=== Section Start ===

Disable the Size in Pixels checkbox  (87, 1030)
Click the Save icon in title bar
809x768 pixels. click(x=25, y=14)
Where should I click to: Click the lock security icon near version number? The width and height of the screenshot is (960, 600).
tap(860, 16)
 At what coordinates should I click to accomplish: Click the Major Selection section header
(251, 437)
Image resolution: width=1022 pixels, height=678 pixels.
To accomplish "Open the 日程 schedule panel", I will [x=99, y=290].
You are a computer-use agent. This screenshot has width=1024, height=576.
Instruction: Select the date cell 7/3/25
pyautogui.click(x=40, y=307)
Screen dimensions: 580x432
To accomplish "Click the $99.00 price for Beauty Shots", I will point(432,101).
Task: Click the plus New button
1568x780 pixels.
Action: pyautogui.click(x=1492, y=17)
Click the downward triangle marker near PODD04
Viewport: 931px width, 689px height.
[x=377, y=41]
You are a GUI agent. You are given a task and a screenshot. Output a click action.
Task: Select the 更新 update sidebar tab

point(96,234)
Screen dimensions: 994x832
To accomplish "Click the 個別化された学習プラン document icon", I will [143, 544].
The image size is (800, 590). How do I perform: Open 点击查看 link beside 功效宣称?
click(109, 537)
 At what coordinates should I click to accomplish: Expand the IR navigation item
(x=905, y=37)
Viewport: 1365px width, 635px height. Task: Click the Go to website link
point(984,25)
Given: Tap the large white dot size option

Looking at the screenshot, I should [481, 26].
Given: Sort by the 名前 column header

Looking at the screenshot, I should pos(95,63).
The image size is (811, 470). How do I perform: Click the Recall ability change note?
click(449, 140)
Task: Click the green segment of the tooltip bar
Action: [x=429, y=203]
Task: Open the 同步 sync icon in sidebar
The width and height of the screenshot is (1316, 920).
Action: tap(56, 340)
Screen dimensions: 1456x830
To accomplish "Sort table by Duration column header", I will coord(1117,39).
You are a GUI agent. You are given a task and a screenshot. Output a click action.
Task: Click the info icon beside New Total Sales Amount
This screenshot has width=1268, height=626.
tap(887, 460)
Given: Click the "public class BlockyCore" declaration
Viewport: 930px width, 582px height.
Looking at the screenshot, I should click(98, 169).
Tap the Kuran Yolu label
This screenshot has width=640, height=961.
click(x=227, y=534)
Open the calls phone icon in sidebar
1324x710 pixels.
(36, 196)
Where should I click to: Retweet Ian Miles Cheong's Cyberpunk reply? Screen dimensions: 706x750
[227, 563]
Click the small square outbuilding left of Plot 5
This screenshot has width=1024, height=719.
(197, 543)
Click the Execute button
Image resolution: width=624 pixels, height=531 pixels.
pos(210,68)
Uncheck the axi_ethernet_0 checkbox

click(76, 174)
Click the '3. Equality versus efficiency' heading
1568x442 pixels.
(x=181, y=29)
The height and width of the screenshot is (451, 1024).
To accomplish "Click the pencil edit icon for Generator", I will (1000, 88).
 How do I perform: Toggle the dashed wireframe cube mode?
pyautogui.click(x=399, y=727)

=== Section End ===

Work required: The answer must be an exact copy of the lines from the one containing "Uncheck the axi_ethernet_0 checkbox" through the last line of the records, both included.

Answer area:
Uncheck the axi_ethernet_0 checkbox

click(76, 174)
Click the '3. Equality versus efficiency' heading
1568x442 pixels.
(x=181, y=29)
The height and width of the screenshot is (451, 1024).
To accomplish "Click the pencil edit icon for Generator", I will (1000, 88).
 How do I perform: Toggle the dashed wireframe cube mode?
pyautogui.click(x=399, y=727)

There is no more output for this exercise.